Stored items
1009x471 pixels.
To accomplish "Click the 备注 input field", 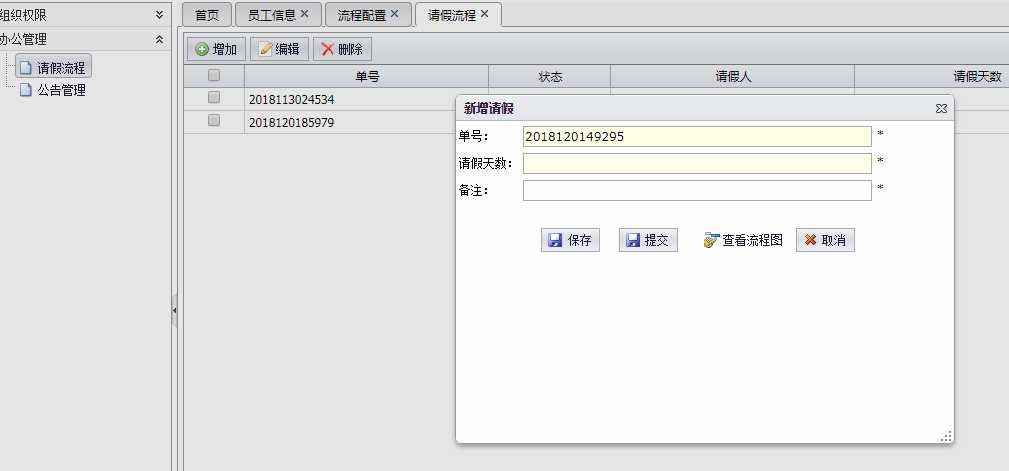I will pyautogui.click(x=697, y=190).
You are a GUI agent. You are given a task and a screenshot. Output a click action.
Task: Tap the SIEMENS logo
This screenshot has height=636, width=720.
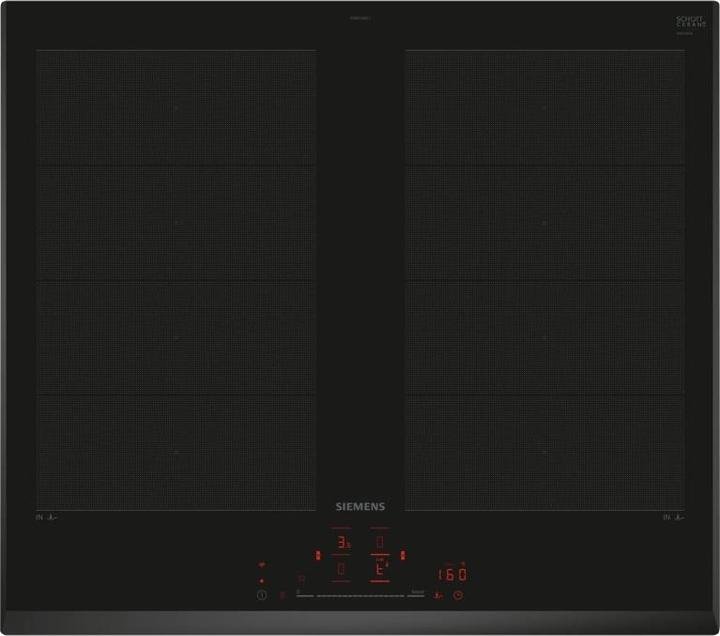(x=360, y=507)

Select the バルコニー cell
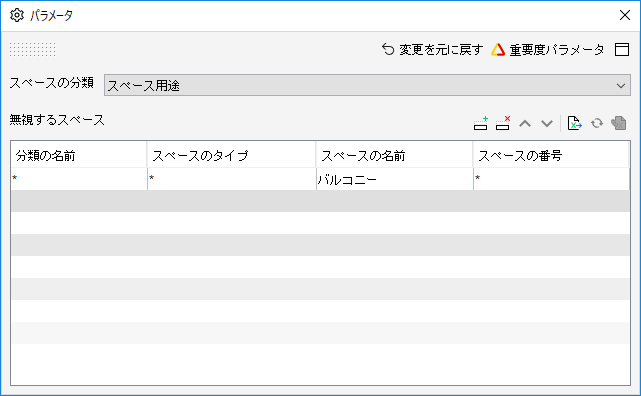[395, 179]
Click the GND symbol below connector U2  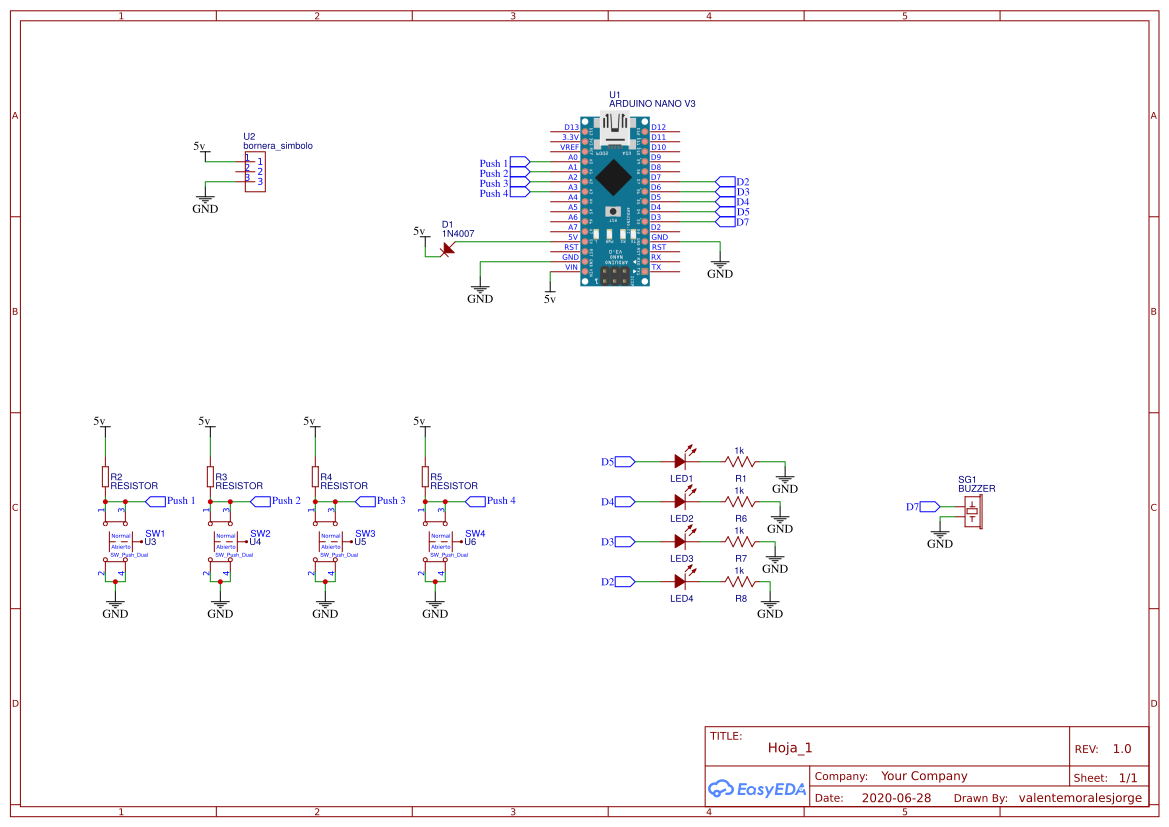coord(205,197)
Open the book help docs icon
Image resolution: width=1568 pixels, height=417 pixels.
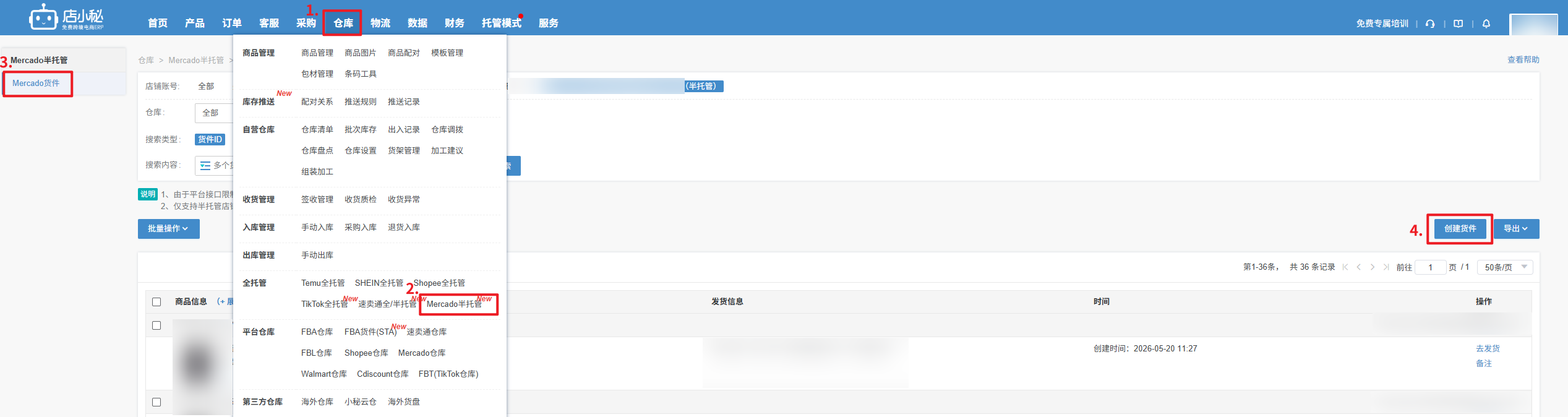(1458, 24)
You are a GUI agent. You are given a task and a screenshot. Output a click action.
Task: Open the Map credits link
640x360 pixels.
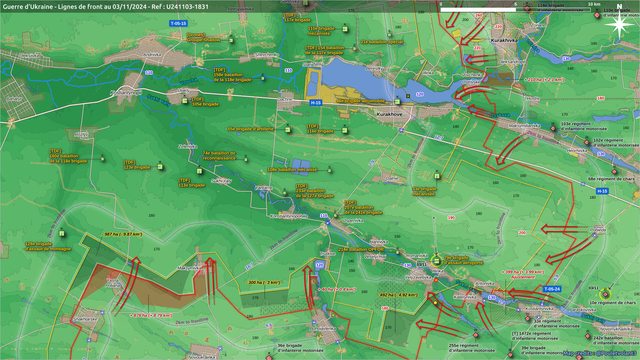coord(600,353)
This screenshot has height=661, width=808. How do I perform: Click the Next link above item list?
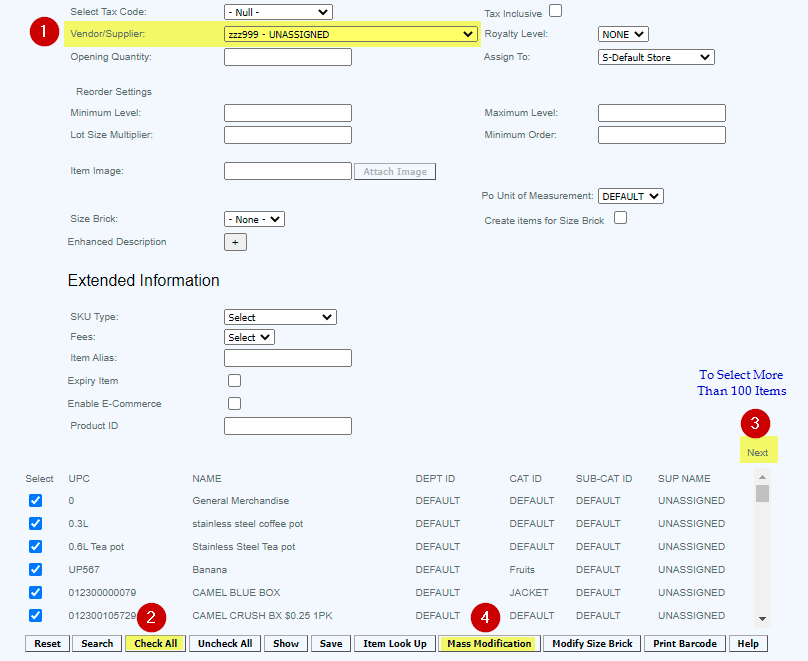tap(757, 453)
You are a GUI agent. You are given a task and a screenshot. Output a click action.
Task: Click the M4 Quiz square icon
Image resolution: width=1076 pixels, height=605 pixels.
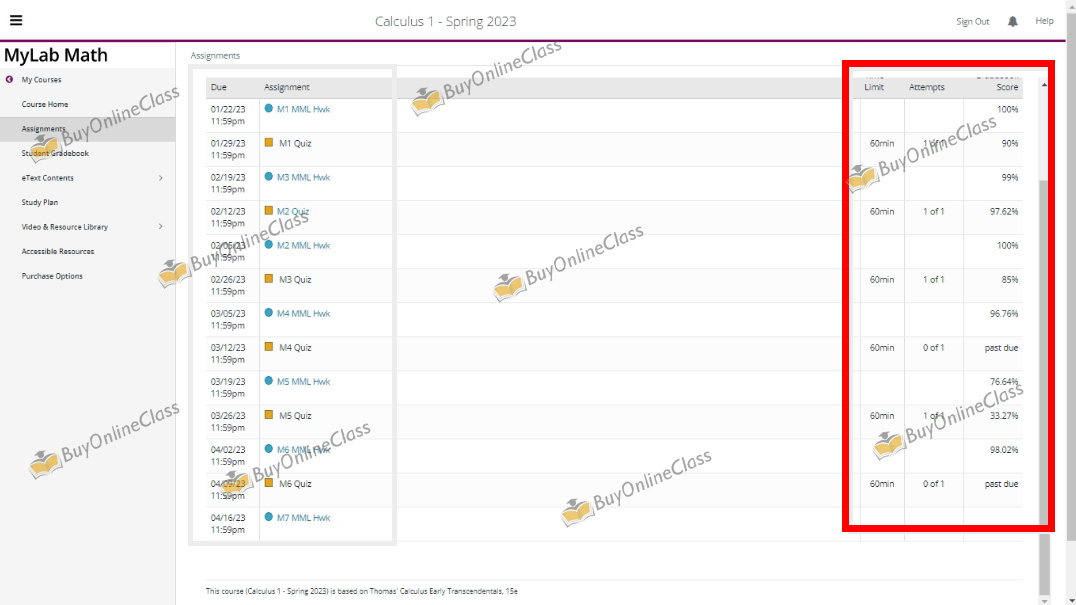coord(269,347)
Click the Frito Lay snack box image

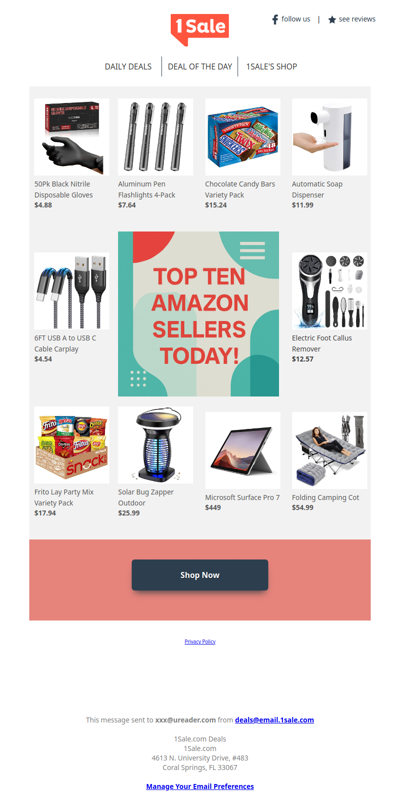[71, 445]
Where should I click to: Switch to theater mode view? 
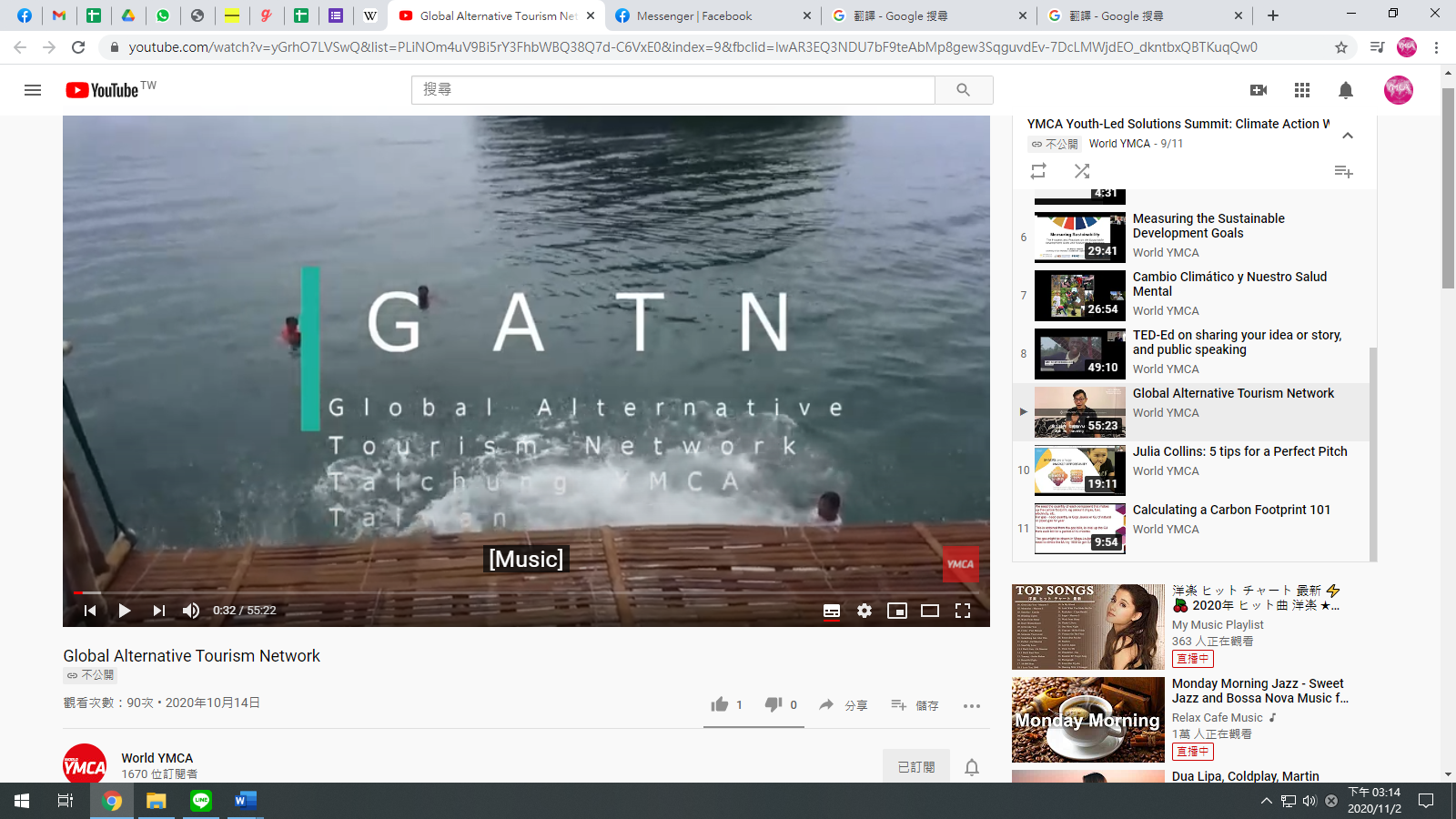coord(930,611)
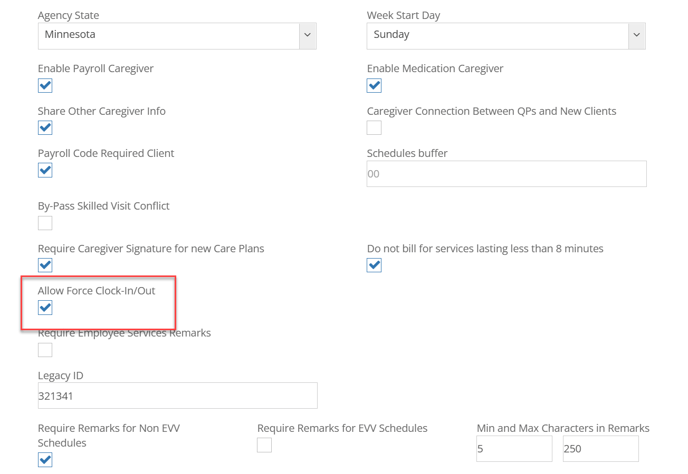Toggle Payroll Code Required Client checkbox
Image resolution: width=688 pixels, height=474 pixels.
[x=45, y=170]
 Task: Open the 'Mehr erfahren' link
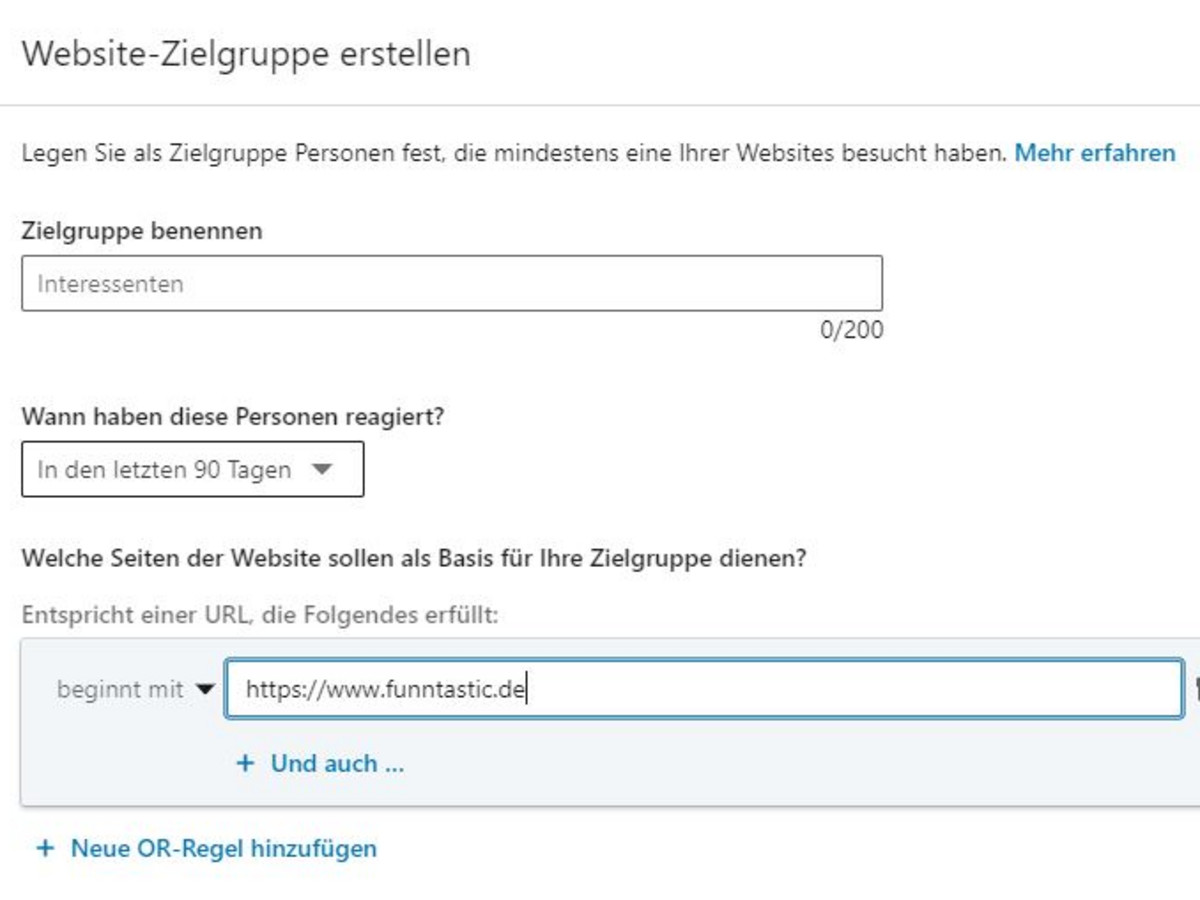pos(1094,153)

TASK
Please output the lines from the line that contains "Click the Frito Lay snack box image" through the end of the records, both ends included, exactly and with no pictures.

SOLUTION
Click the Frito Lay snack box image

[71, 445]
Where should I click to: Switch to theater mode view? 
coord(930,611)
Toggle Payroll Code Required Client checkbox
Image resolution: width=688 pixels, height=474 pixels.
[x=45, y=170]
 Task: Open the 'Mehr erfahren' link
pos(1094,153)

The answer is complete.